Background
The amount of time needed to increase oxygen utilization to sufficiently meet metabolic demand (V̇O2 kinetics) is impaired in heart failure (HF) with reduced ejection fraction, and is an independent predictor of HF mortality. However, it is not known if V̇O2 kinetics are slowed in heart HF patients with preserved ejection fraction (HFpEF). We tested the hypothesis that V̇O2 kinetics are slowed during submaximal exercise (equivalent to activities of daily living) in HFpEF patients, and that slower V̇O2 kinetics are related to impaired peripheral oxygen extraction.
Methods
Eighteen healthy controls (69±6 years, 10 females) and eighteen HFpEF patients (68±7 years, 10 females) were studied during submaximal (~30% predicted max) and peak treadmill exercise. Cardiac output (Qc, acetylene rebreathing), pulmonary oxygen uptake (V̇O2, Douglas bags), and arterial‐venous oxygen difference (a‐v O2 diff) were measured during exercise. Breath‐by‐breath V̇O2 uptake was measured continuously at the onset and throughout submaximal exercise, and V̇O2 kinetics quantified as the time needed to for V̇O2 to rise to ~63% of steady state V̇O2 (mean response time, MRT).
Results
During submaximal exercise, absolute oxygen demand was similar between groups (V̇O2: Control: 0.81±0.1, HFpEF: 0.85±0.2 L/min; P=0.54) however, HFpEF patients had substantially slowed V̇O2 kinetics (MRT: Control: 40.1±14.2, HFpEF: 65.4±27.7 s; P=0.002), and >50% greater accumulated oxygen deficit compared to controls (Control: 400±173, HFpEF: 693±392 mL; P=0.007). At peak exercise, HFpEF patients had lower relative V̇O2 (Control: 22.2±4.0, HFpEF: 14.6±3.1 mL/kg/min; P<0.001), preserved peak Qc (Control: 13.4±4.0, HFpEF: 13.9±3.5 L/min; P=0.68), and reduced peripheral oxygen extraction (a‐v O2 diff: Control: 12.7±2.9, HFpEF: 10.4±2.1 mL/dL; P=0.01). When stratified by MRT, HFpEF patients with a MRT >60s demonstrated impaired peripheral oxygen extraction that was apparent during submaximal exercise compared to HFpEF patients with a MRT <60s (submaximal a‐v O2 diff: MRT<60s: 9.7±2.1, MRT>60s: 7.9±1.1 mL/dL; P=0.03).
Conclusions
HFpEF patients have slowed V̇O2 kinetics during exercise that are due in part to impaired peripheral oxygen utilization. This finding supports growing evidence that peripheral oxidative capacity is a primary contributor to exercise intolerance in HFpEF leading to substantial oxygen deficit even during activities of daily living.
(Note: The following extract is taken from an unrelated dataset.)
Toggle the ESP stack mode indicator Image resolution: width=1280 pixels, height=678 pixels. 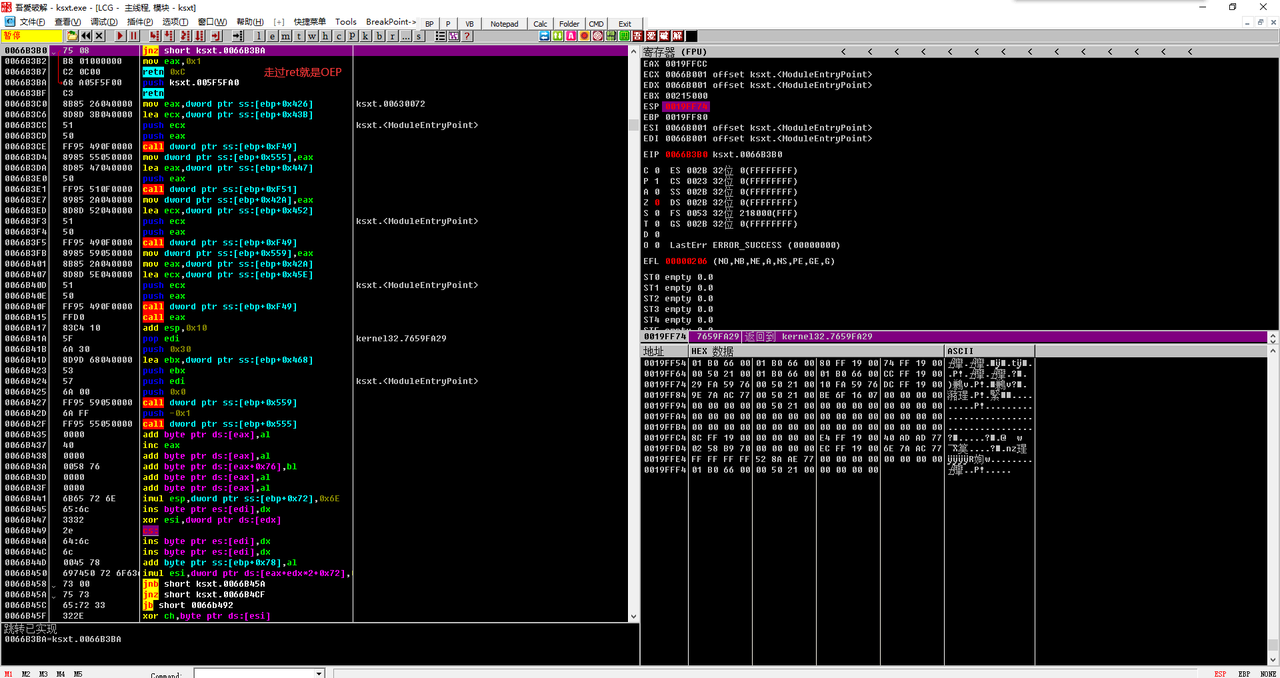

Further, MRT can lend important insight into the pathophysiology of exercise intolerance in individual HFpEF patients, and identify patients with severe peripheral limitations to exercise capacity.
Support or Funding Information
NIH: AG017479, F32‐HL137285
This abstract is from the Experimental Biology 2018 Meeting. There is no full text article associated with this abstract published in The FASEB Journal.